CHARLESTON, South Carolina (Reuters) - A unique culture maintained by African slave descendants along the U.S. southeastern Atlantic coast will be featured with a float in the presidential inaugural parade on Monday, a proud moment for a group once reticent to promote its heritage.
To nab a spot in the festivities for President Barack Obama along Pennsylvania Avenue in Washington, those working to preserve the Gullah Geechee culture highlighted its ties to First Lady Michelle Obama's family roots.
Her great-great-grandfather Jim Robinson, who was born around 1850 - and likely into slavery - lived and worked at a rice plantation near Georgetown, South Carolina, said Michael Allen, a community partnership specialist with the National Park Service in South Carolina.
That area falls within the park service's Gullah Geechee Cultural Heritage Corridor, a federally-funded project looking to protect the culture and its people along more than 12,000 square miles of barrier islands and coastal areas that span North Carolina, South Carolina, Georgia and Florida.
Allen, coordinator for the project, said the National Park Service has identified about 1,000 sites connected to Gullah history and way of life that could be included in the corridor and spotlighted for tourists with signs, maps and brochures.

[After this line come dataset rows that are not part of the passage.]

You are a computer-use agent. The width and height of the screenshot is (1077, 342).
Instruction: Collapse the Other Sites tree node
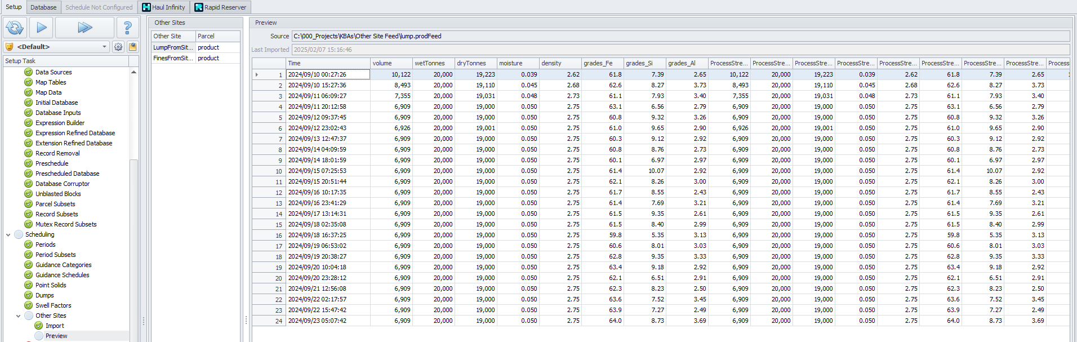19,316
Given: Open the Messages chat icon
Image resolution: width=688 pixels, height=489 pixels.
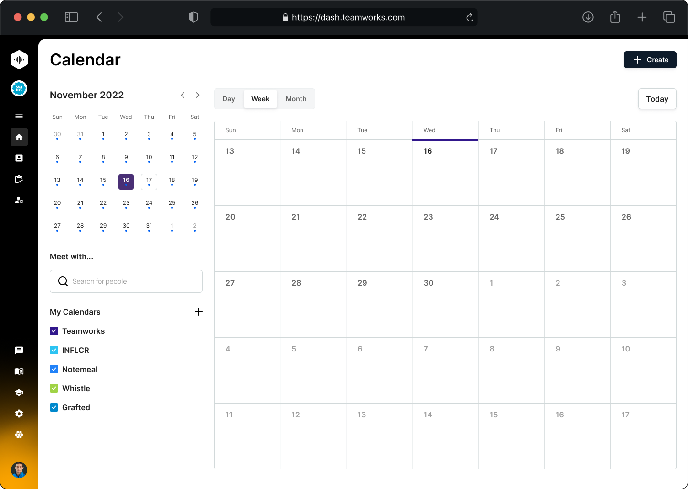Looking at the screenshot, I should [19, 350].
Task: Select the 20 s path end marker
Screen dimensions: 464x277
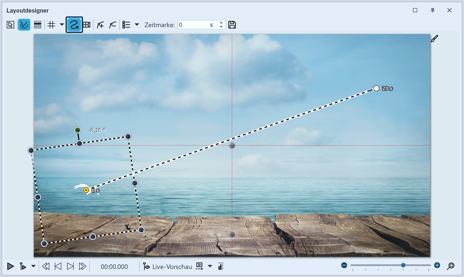Action: click(x=376, y=88)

It is the only one of the country's 49 National Heritage Areas dedicated to the living culture of an African-American population, said Ron Daise, chairman of the commission that completed the corridor management plan last fall.
The Gullah Geechee heritage, which includes a distinctive language, has not always been acknowledged or embraced by some of the surviving slave descendants.

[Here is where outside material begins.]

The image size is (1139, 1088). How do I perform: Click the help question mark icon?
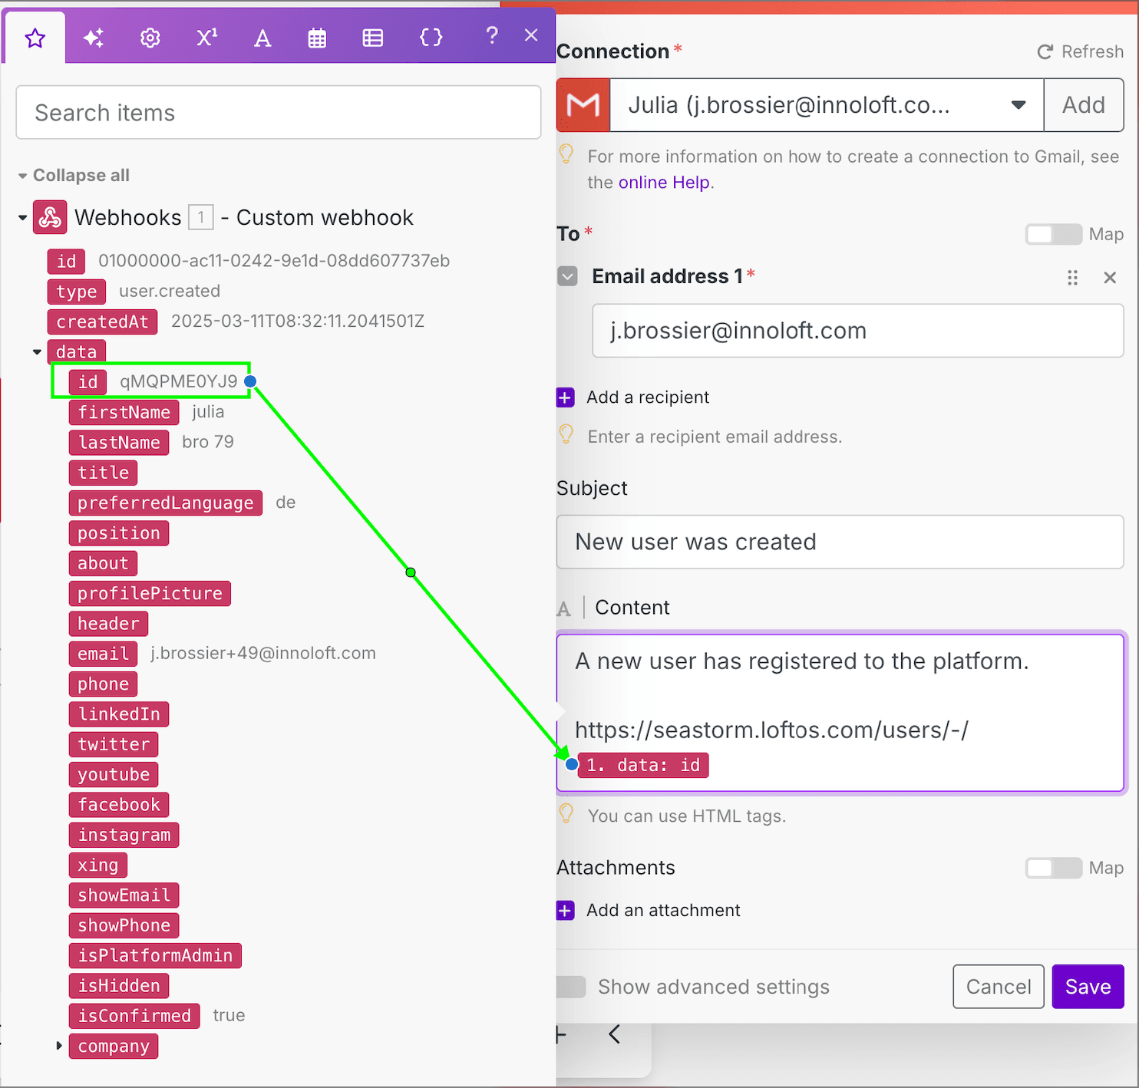point(492,35)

"As I was growing up and even until very recently, 'Gullah' and 'Geechee' were fighting words," said Daise, who was raised in a Gullah community on St. Helena Island, South Carolina.

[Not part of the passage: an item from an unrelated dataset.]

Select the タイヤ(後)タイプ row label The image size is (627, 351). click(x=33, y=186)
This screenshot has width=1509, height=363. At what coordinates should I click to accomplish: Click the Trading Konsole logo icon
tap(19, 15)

"Among those who were white, or even people within our own community, those words were used to identify ignorance or a close association with anything that was African or tribal," he said. "These were people who ate a lot of rice and who spoke funny. We just said we were 'sea islanders.'"
ISOLATION KEPT CULTURE ALIVE
The terms "Gullah" and "Geechee," which are interchangeable, derive from West African tribal names, according to scholars.
Slaves from the rice-producing West African coast are credited with bringing the rice engineering and growing skills that made South Carolina a rich exporter of the crop in the 18th and 19th centuries.
Their African culture survived because of isolation, Daise said. Many of the rice plantations were located on islands with no bridges connecting those communities to the continental United States until the mid-1900s.
"The African culture continued and it was sustained for generations - in the language, food ways, religious beliefs and practices," he said.
Lorenzo Dow Turner, a scholar and professor at Howard and Fisk universities, first recorded Gullah speakers in the 1930s and identified their unique language that mixes African and English words.
Racial prejudice from outsiders, as well as a desire by Gullah parents for their children to speak standard English in order to succeed, drastically reduced the number of Gullah speakers over time, Daise said.
But during the past few decades, he said that shame has been replaced by a growing pride as Gullah culture has become more widely known and appreciated.
Corridor planners had applied for a spot in President Obama's first inaugural parade in 2009, but were not accepted, Allen said.
"This time, we did a better job of connecting the First Lady to the corridor," said Allen, who will ride on the float on Monday with corridor commissioners and their families.
"I could never have imagined that I would find myself in the inauguration parade of the president of the United States and that his wife would be of the (Gullah) culture," he added.
Michelle Obama's great-grandfather and grandfather also had ties to South Carolina, according to her family history.
The float will display sweetgrass baskets, which have been woven in the South Carolina Lowcountry for generations and are almost identical to baskets made in Sierra Leone, as well as story quilts and a bottle tree made by Gullah people to ward off evil spirits, Daise said.
Being on the national stage for its first inaugural parade allows the commission to share its effort to increase awareness of the Gullah Geechee culture, promote land preservation and support heritage-related economic development to sustain the people.
According to Daise, Gullah families have been displaced and remain threatened by development of prized coastal property, higher property taxes and lack of access to the waterways for traditional fishing, shrimping, oystering and crabbing.
Some of the Gullah burial sites have also been lost or paved over and traditional roadside basket stands have been moved as streets are widened.
"When the country comes to us, the onus is on Gullah people within the communities to tell our story, or as we say, ?tellin' we story,'" Daise said.